Health Sector – UHC, National Health Policy, Family Planning, Health Insurance, etc.

Healthcare in India & Pandemic

Note4Students

From UPSC perspective, the following things are important :

Prelims level: Coalition for Epidemic Preparedness Innovations

Mains level: Paper 2- Lessons to improve healthcare system

Pandemic has been ravaging the world in a way few could have imagined. It highlighted the flaws in our healthcare system. However, it also offers several important lessons for tackling future pandemics and healthcare emergencies.

Where we stand after 1 year of pandemic

  • About a year after the first cases were reported, we are in a different position than at the start.
  • Doctors, public health specialists and policymakers have a better sense of the interventions that are required.
  • Many treatments initially proposed, based on expert experience, have been tested and removed from management strategies even as modified protocols have improved survival rates.
  • Vaccines have moved even faster than drugs with  nearly 40 of them undergoing clinical trials, a dozen of which are at the phase three stage, and at least one has been licensed post-phase three trials under conditional emergency use authorisation (EUA).
  • This highlights the importance of science, technology, multilateral partnerships such as the Coalition for Epidemic Preparedness Innovations and the WHO.
  • This highlights the importance of science, technology, multilateral partnerships such as the Coalition for Epidemic Preparedness Innovations and the WHO.

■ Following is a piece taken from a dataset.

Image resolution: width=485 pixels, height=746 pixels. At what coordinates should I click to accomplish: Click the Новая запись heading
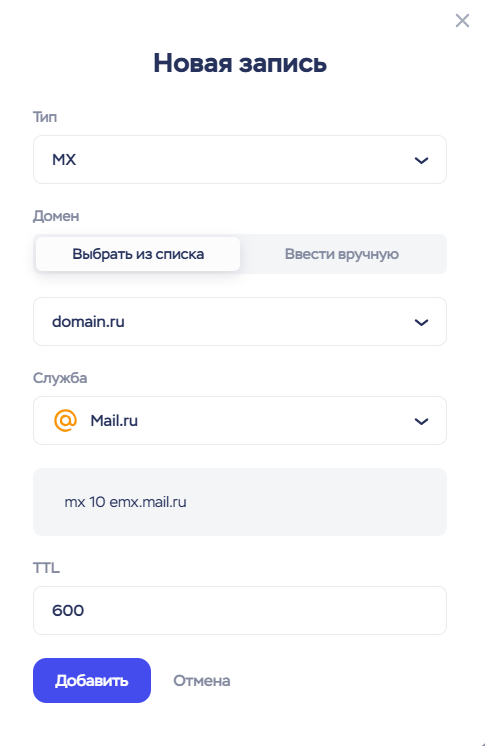coord(240,63)
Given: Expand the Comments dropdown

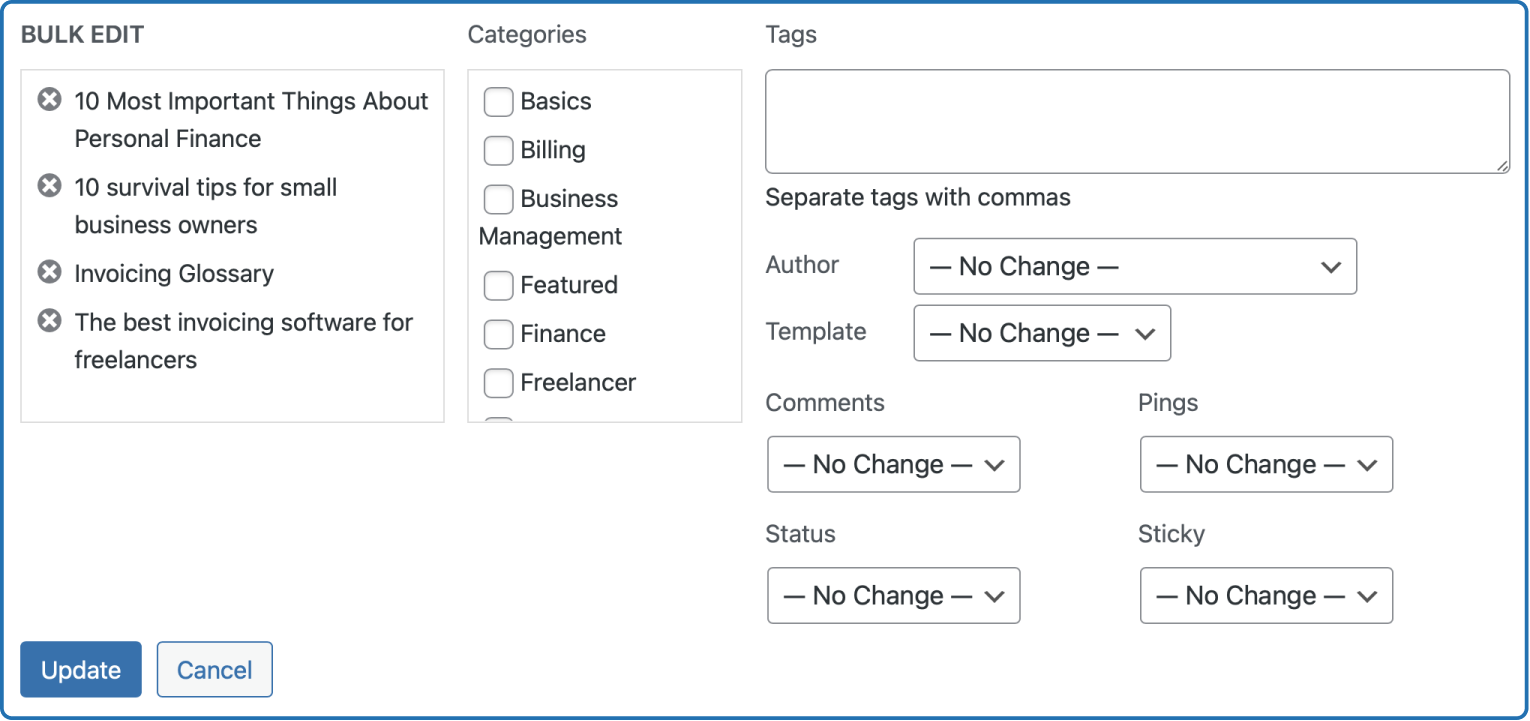Looking at the screenshot, I should point(894,464).
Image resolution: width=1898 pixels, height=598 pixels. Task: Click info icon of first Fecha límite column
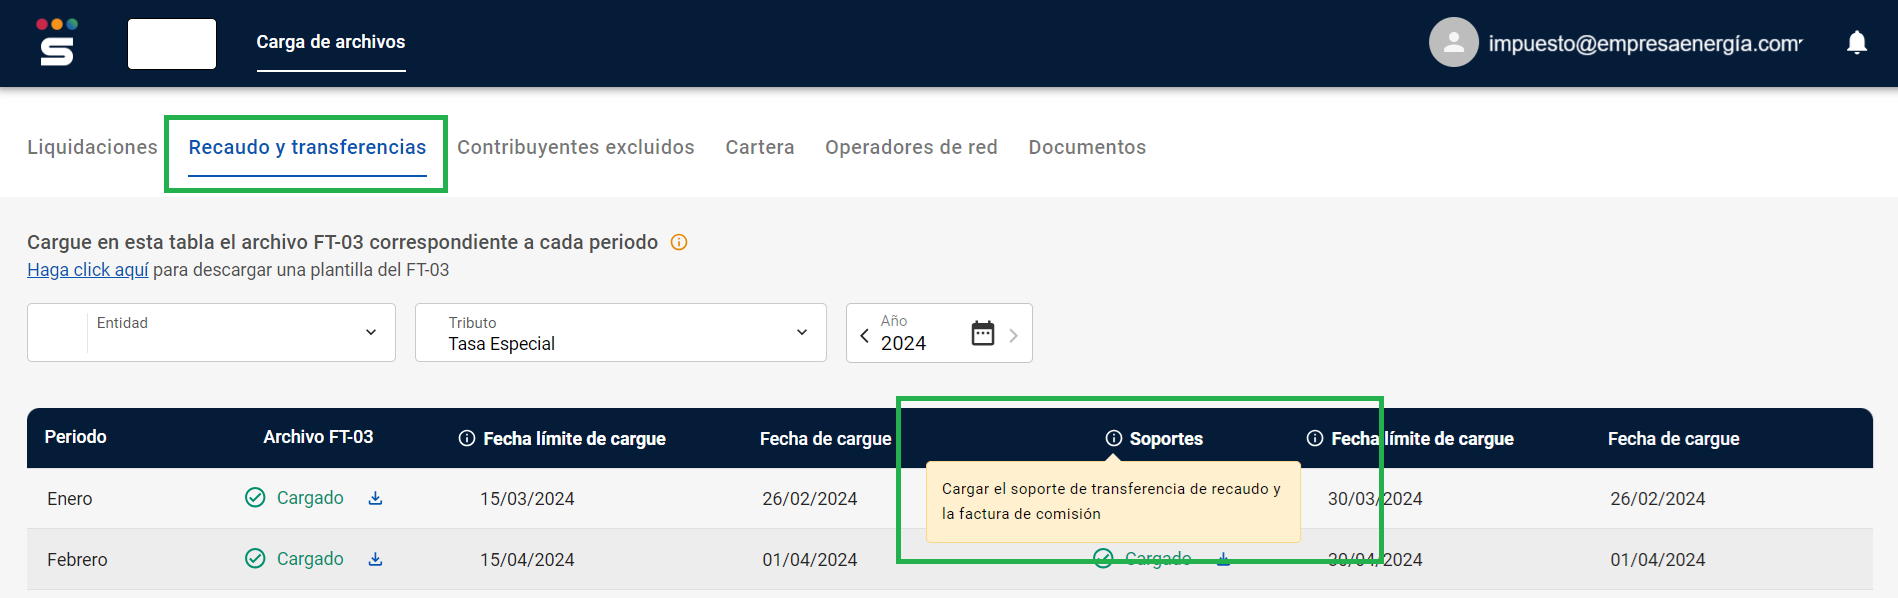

Takeaways from our response to pandemic

1) Increase investment on health services

  • The countries which handled the pandemic best (Thailand and Vietnam) have well-functioning health systems designed to deliver primary healthcare services.
  • These countries also have strong preventive and promotive health services as well as a dedicated public health workforce.
  • Their governments had made sustained investments in health over decades.
  • In contrast, countries which focused mainly on hospital centric medical systems struggled.

2) Important role played by health workers

  • The role of community health workers in recognising, referring and motivating individuals for therapy was remarkable.
  • Healthcare workers, particularly those at the frontline, such as the accredited social health activists (ASHA) who visited hundreds of households repeatedly during the pandemic.
  •  If we are to build back better, we need to give them better recognition, salaries and career progression.

3) Increase community participation

  • Third, community trust and participation is essential for implementation of non-pharmacological interventions.
  • Dharavi in Mumbai is an example of the difference community participation can make.

4) Importance of data

  • Outside of the immediate response, the need for timely and quality data in a health information system was recognised again during the pandemic.
  • Without real time data on testing, disease surveillance and other outcomes, tailored responses are near impossible.
  • The solutions that have brought us hope have come from long-term private or public investments in scientific research and developments.

Conclusion

Future readiness needs to start now, and we have the resources and knowledge to do this — all we need is commitment and that is outlined in the recent National Health Policy 2017 and reiterated in the report of the Fifteenth Finance Commission, which for the first time has a dedicated chapter on health.